::: TEXTAUSZUG :::
In Europa wird immer umfangreicher und tiefer transnationaler diskutiert. Doch für eine europäische Öffentlichkeit fehlen normative Strukturen. Allen voran: ein europäischer Fernsehsender.
Als der französische Präsident Emmanuel Macron am 7. September in Athen eine Grundsatzrede über seine Vision für Europa hielt, haben das in Deutschland nur wenige im Detail mitbekommen. In Spanien, Schweden, Polen und Italien dürfte es ähnlich gewesen sein. Sucht man bei YouTube nach den Schlagwörtern „Macron“, „Speech“, „Athens“ finden sich allein Links, unter denen man sich das Video im besten Fall mit automatisch (und entsprechend miserabel) generierten französischen Untertiteln ansehen kann. Von Sprachfassungen auf Deutsch, Italienisch, Polnisch oder Bulgarisch ganz zu schweigen – es findet sich einzig, wenig verwunderlich, eine griechische Übersetzung.
:::
* _AUFGABENSTELLUNG 1_:
An welchem Datum hielt Emmanuel Macron laut dem Textauszug seine Grundsatzrede in Athen?
* _AUFGABENSTELLUNG 2_:
Bearbeite die Datensätze vom Anfang bis einschließlich der Zeile mit „Notice to Bulk Emailers (383, 2373)“: Ersetze darin „screenshot“ durch „image“ und gib diese Zeilen sonst unverändert wieder.
::: ANGEZEIGTE DATEN :::
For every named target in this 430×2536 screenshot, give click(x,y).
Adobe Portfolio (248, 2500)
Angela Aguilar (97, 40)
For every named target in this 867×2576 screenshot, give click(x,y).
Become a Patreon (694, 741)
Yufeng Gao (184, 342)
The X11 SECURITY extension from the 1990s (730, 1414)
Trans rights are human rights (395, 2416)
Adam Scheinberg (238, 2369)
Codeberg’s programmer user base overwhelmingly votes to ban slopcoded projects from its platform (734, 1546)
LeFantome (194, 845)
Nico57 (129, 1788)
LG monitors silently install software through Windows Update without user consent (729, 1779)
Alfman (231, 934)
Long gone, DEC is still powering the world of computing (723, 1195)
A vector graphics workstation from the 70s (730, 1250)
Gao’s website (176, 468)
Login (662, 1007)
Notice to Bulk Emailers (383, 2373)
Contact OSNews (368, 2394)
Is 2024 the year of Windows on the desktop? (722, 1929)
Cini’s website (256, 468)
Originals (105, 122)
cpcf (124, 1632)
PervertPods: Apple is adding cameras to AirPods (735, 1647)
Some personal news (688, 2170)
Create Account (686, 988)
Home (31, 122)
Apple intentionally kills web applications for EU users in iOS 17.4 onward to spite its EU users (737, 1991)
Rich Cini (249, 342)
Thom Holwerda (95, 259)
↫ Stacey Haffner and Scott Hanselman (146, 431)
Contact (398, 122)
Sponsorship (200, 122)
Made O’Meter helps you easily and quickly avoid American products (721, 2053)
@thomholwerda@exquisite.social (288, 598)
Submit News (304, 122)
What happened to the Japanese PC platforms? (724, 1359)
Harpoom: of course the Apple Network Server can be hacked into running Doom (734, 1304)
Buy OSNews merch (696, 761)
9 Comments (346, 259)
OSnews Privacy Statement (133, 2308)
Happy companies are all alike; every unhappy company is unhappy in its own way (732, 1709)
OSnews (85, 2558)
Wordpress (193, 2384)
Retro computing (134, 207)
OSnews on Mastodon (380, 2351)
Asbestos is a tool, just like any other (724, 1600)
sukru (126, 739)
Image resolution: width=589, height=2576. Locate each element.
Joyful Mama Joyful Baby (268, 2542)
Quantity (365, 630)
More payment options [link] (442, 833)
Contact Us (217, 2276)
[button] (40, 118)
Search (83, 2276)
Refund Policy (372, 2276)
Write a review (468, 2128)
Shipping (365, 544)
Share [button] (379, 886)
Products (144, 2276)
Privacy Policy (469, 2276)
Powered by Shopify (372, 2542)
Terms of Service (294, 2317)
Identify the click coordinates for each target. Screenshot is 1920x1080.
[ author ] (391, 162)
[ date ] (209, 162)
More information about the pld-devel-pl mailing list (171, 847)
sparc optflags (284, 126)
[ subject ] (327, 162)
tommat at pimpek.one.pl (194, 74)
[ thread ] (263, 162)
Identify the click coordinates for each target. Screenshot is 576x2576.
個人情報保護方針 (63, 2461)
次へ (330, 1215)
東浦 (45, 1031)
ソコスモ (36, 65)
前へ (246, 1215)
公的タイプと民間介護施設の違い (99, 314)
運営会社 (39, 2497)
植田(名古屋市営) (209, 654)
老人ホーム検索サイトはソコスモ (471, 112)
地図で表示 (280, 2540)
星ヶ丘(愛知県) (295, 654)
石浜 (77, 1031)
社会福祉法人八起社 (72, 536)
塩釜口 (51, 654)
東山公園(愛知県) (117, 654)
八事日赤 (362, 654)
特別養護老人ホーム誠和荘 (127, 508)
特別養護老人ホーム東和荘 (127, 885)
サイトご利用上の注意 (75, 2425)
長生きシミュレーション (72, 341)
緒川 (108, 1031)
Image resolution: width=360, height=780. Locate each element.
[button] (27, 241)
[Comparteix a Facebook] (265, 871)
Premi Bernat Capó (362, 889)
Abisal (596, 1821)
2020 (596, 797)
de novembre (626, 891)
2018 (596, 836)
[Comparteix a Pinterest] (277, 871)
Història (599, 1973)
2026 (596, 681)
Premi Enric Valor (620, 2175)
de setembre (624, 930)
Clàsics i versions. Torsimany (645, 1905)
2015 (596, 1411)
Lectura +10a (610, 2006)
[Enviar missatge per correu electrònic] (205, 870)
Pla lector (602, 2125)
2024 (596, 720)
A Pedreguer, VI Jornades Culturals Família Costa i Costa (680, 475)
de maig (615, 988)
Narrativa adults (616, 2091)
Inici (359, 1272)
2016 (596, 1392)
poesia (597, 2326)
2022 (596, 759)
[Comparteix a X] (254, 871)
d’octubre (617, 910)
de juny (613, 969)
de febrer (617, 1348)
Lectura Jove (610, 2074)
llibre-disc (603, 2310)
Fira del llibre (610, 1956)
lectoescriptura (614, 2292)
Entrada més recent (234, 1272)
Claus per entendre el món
:::
* _LÖSUNG 1_:
Am 7. September.

* _LÖSUNG 2_:
For every named target in this 430×2536 image, give click(x,y).
Adobe Portfolio (248, 2500)
Angela Aguilar (97, 40)
For every named target in this 867×2576 image, give click(x,y).
Become a Patreon (694, 741)
Yufeng Gao (184, 342)
The X11 SECURITY extension from the 1990s (730, 1414)
Trans rights are human rights (395, 2416)
Adam Scheinberg (238, 2369)
Codeberg’s programmer user base overwhelmingly votes to ban slopcoded projects from its platform (734, 1546)
LeFantome (194, 845)
Nico57 (129, 1788)
LG monitors silently install software through Windows Update without user consent (729, 1779)
Alfman (231, 934)
Long gone, DEC is still powering the world of computing (723, 1195)
A vector graphics workstation from the 70s (730, 1250)
Gao’s website (176, 468)
Login (662, 1007)
Notice to Bulk Emailers (383, 2373)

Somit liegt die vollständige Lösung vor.